Scan the data below and pick out the lines containing the word "agent".

# [Records for the task]
╔══

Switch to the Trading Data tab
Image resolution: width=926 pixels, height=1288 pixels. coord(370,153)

╚══
╔══

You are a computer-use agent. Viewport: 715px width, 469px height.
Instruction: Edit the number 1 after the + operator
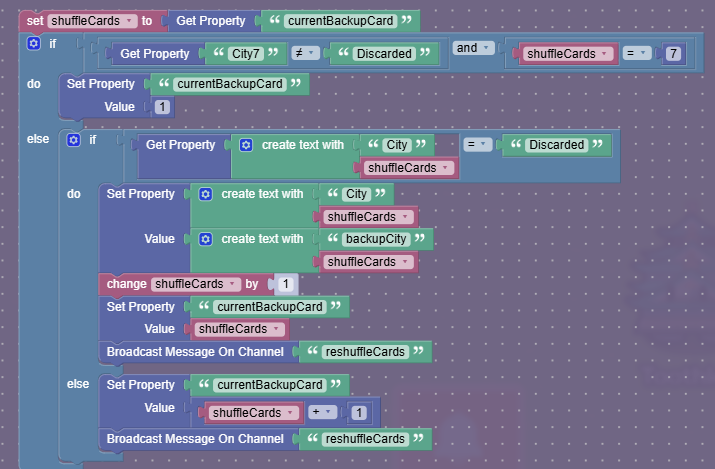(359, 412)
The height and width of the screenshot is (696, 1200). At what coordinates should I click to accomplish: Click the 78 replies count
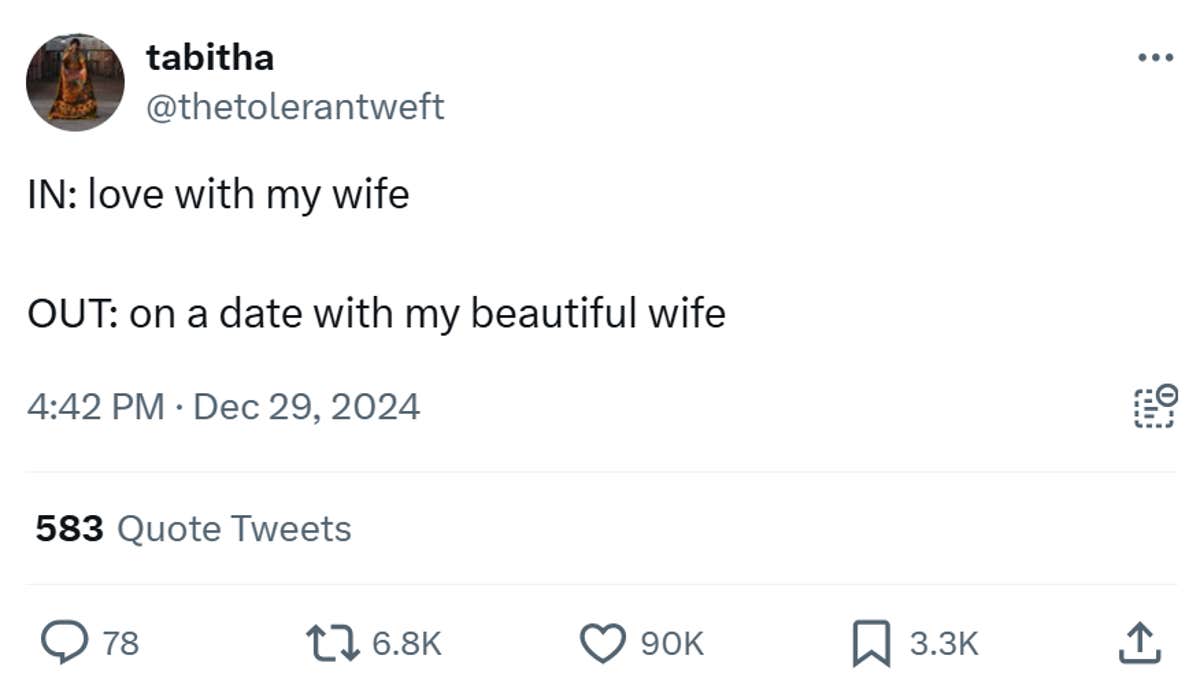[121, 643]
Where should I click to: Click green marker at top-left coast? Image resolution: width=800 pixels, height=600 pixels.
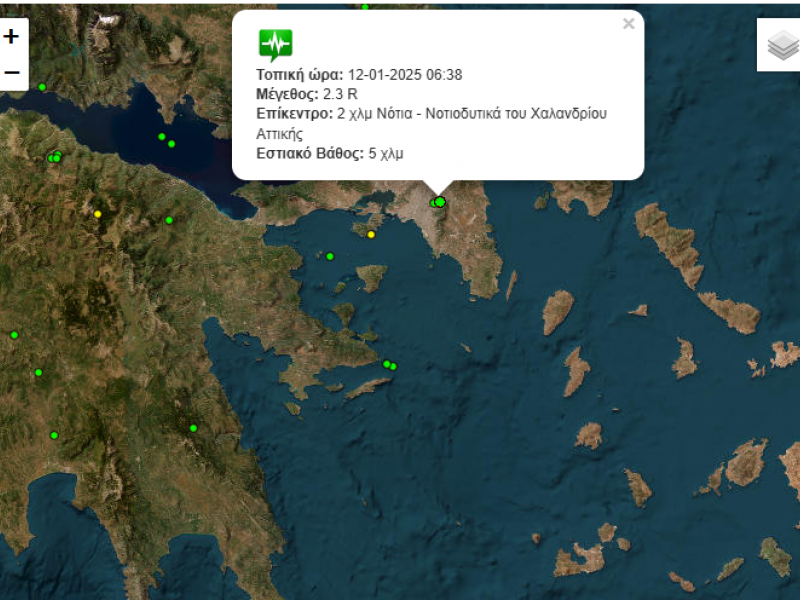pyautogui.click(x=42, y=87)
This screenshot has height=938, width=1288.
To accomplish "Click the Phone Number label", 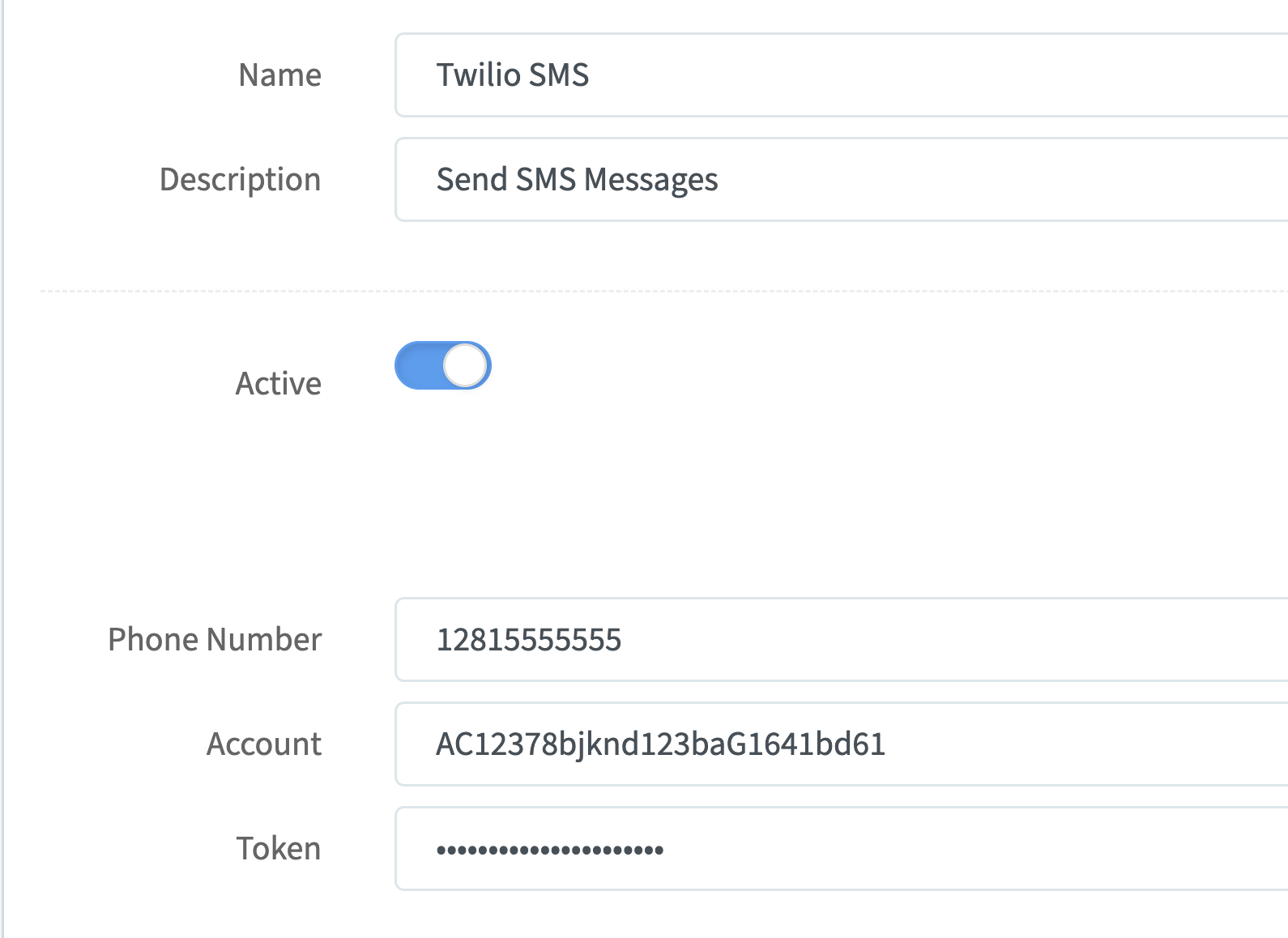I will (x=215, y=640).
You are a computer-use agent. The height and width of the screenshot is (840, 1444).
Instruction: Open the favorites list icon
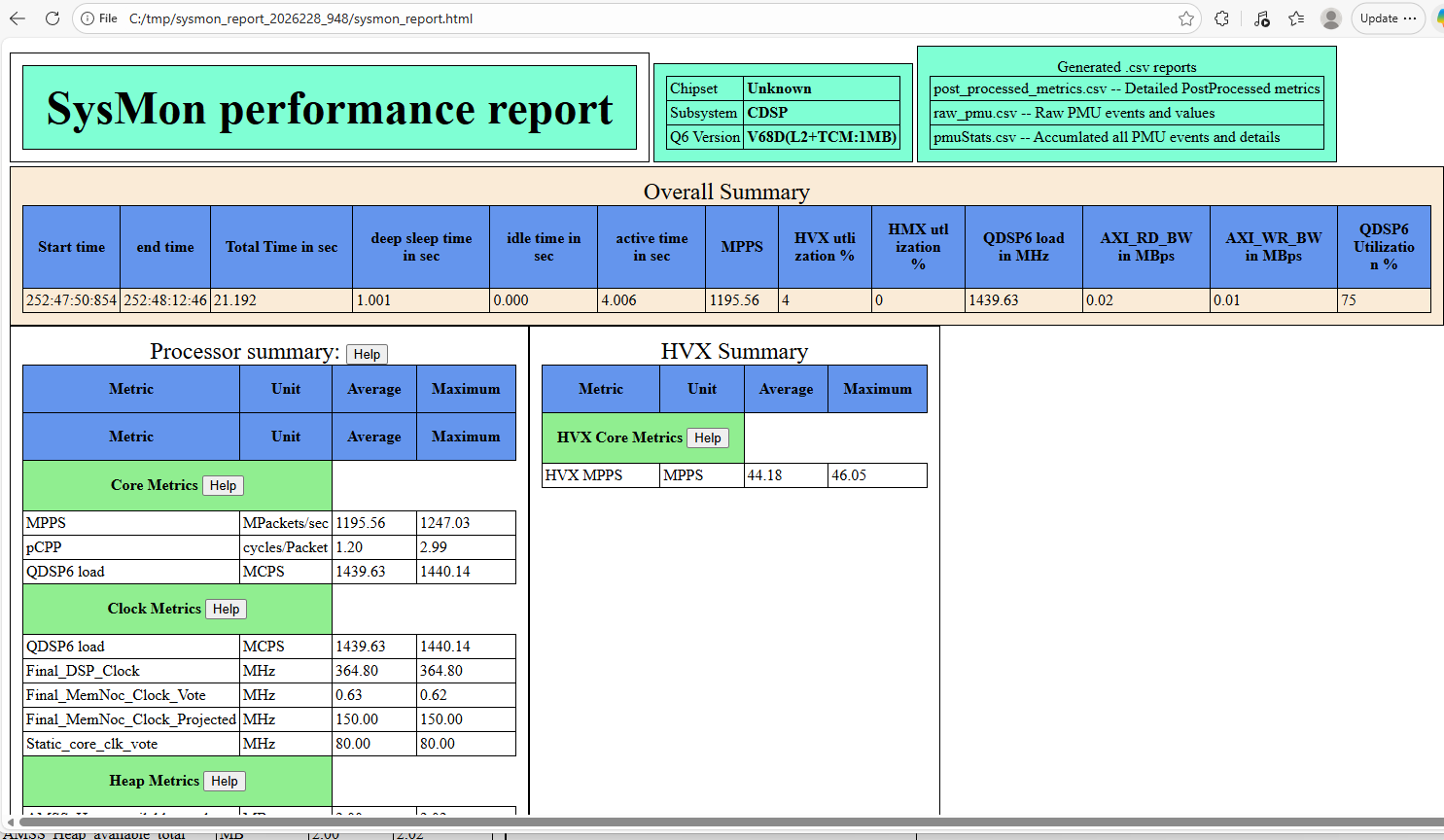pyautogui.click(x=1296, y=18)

╚══

# [Answer section]
You are a computer-use agent. Viewport: 715px width, 469px height.
You are a computer-use agent. The height and width of the screenshot is (840, 1444).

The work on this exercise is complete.